Gallery: The Active Sun as Art

Sun Flower

Steele Hill/SDO/Goddard Flight Center/NASA

There was something about the bright coronal mass ejection (cropped but un-retouched) in February 2002 that, when copied into a circular pattern, suggested the splash of color found in a flower petal.

Dazzling Red Hot Arc

Steele Hill/SDO/Goddard Flight Center/NASA

Charged particles spiraling along magnetic field lines rise above several active regions, then were made to zoom out to the viewer. The field lines are in constant motion and often break apart and reconnect. The ionized material imaged here was heated to over one million degrees.

Making an Impression

Steele Hill/SDO/Goddard Flight Center/NASA

This Monet-like close-up of an erupting active region (brightest area) combines three color-coded wavelengths of extreme UV light.

Observant Sunspots

Steele Hill/SDO/Goddard Flight Center/NASA

It appears that these pairs of sunspots are peering out from the sun.

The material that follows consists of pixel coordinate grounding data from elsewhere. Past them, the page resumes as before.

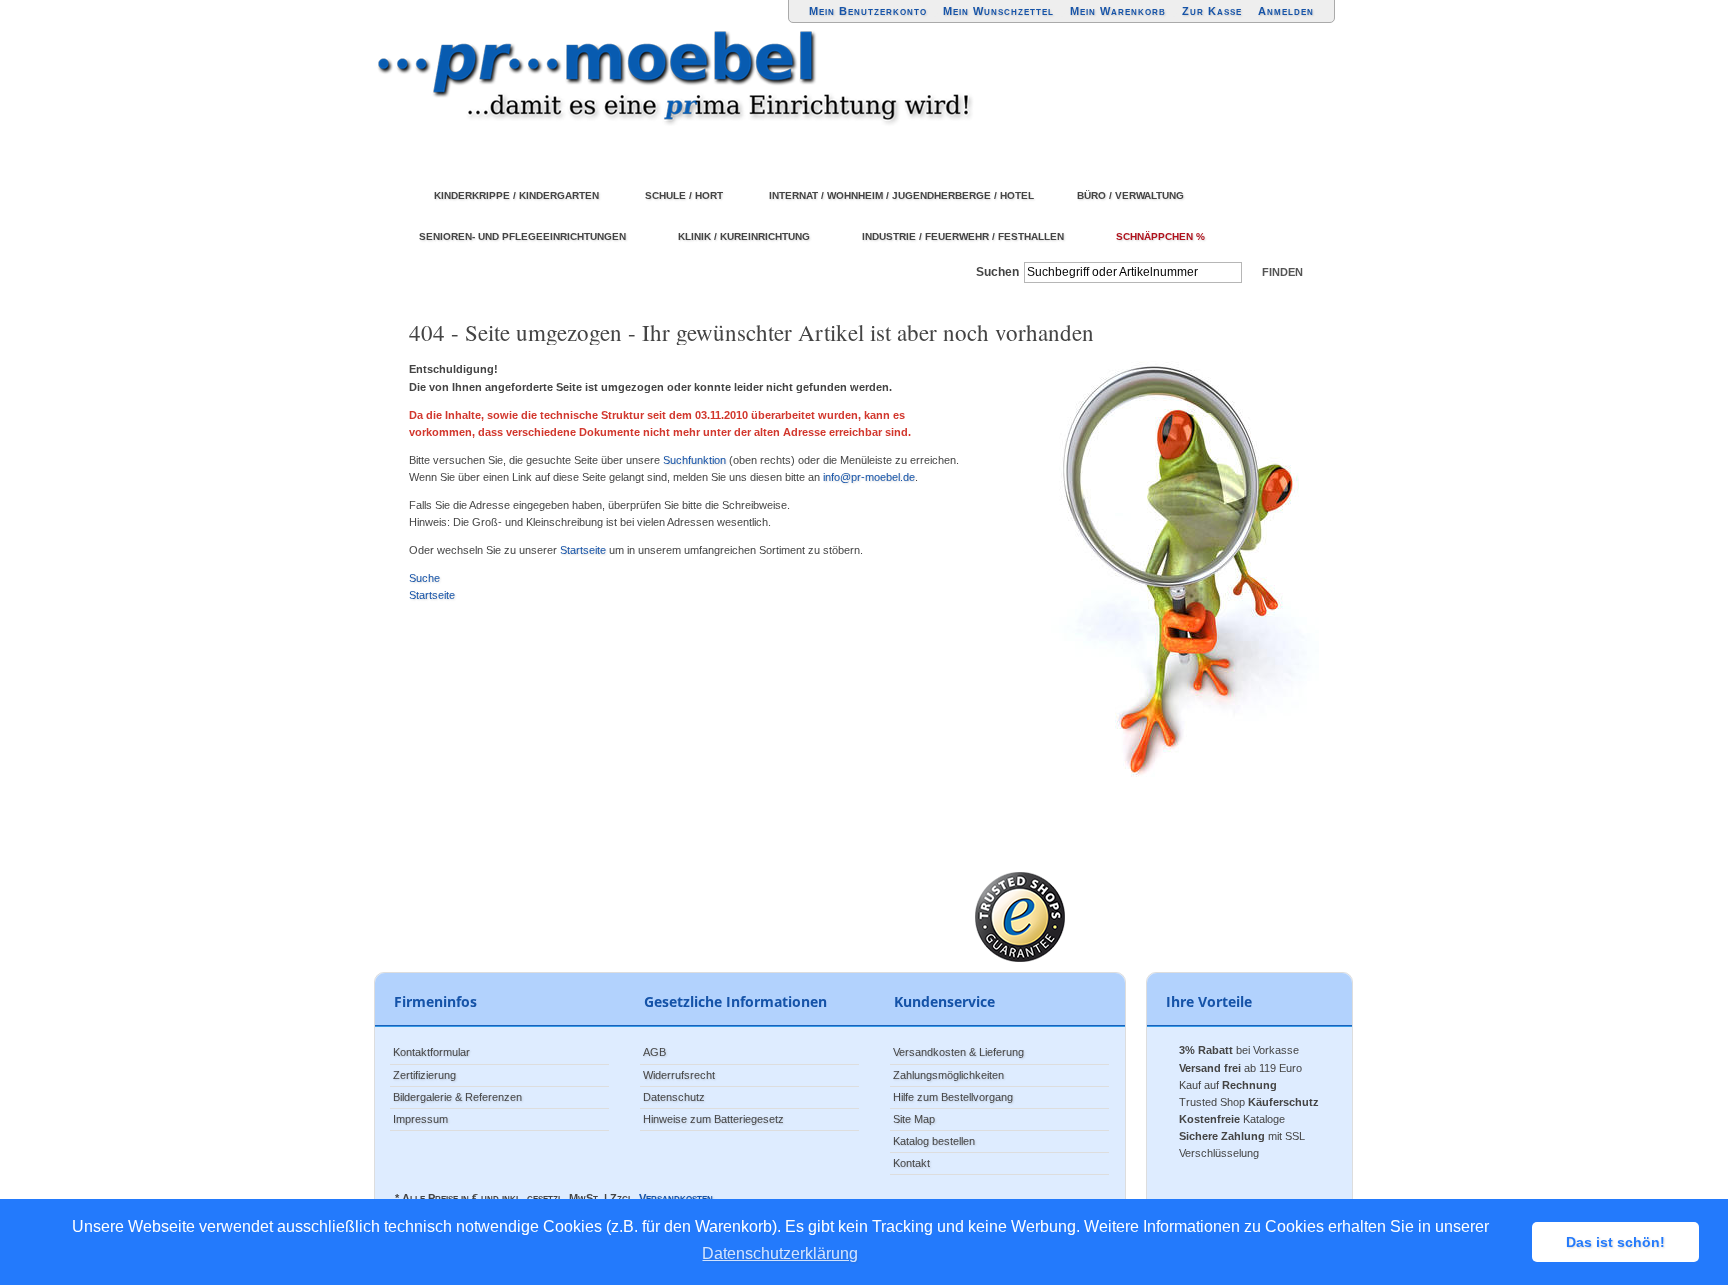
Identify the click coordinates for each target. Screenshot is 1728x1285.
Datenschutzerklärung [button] (780, 1253)
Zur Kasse (1212, 11)
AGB (654, 1052)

Sunspots are a little cooler (7,000 degrees F.) and thus appear darker than the sun's surface (10,000 degrees F.). Notice how the surface looks dimpled everywhere you look: each of these granules is the top of a convection cell where hot fluid rises up, spreads out, then sinks back over about 20 minutes. Each granule is about 620 miles across.

Old Man in the Sun

Steele Hill/SDO/Goddard Flight Center/NASA

By sheer coincidence several active regions seen in extreme UV light, without any re-arranging, aligned themselves to resemble a contemplative face.

Flash of a Flare

Steele Hill/SDO/Goddard Flight Center/NASA

A solar flare on August 9, 2011 overwhelmed the SDO imager with such strong light that it caused the brightness to spread out in broken lines above and below the flare site for just a few minutes.

Volcanic Eruption

Steele Hill/SDO/Goddard Flight Center/NASA

Not a volcano really, but a spectacular solar blast of particles called a coronal mass ejection viewed in extreme UV light.

Magnetic Loop Swirls

Steele Hill/SDO/Goddard Flight Center/NASA

A close up of an active region in extreme UV light reveals tangles of loops and coils of arcs.

Sun Shades of Warhol

Steele Hill/SDO/Goddard Flight Center/NASA

This close-up of a solar eruption seemed to lend itself to a modernistic approach with color tables. The original image combined three wavelengths in extreme UV light.

Let’s Twist Again

Steele Hill/SDO/Goddard Flight Center/NASA

Prominences are huge clouds of relatively cool dense plasma suspended in the sun's hot, thin corona. At times, they can erupt out into space, propelled by magnetic forces from the Sun’s atmosphere. Ultraviolet emission in this wavelength (ions of helium at 304Å) shows the upper chromosphere (not far above the visible surface) at a temperature of about 100,000 degrees F. For a size comparison, the Earth would be no larger than your little fingertip.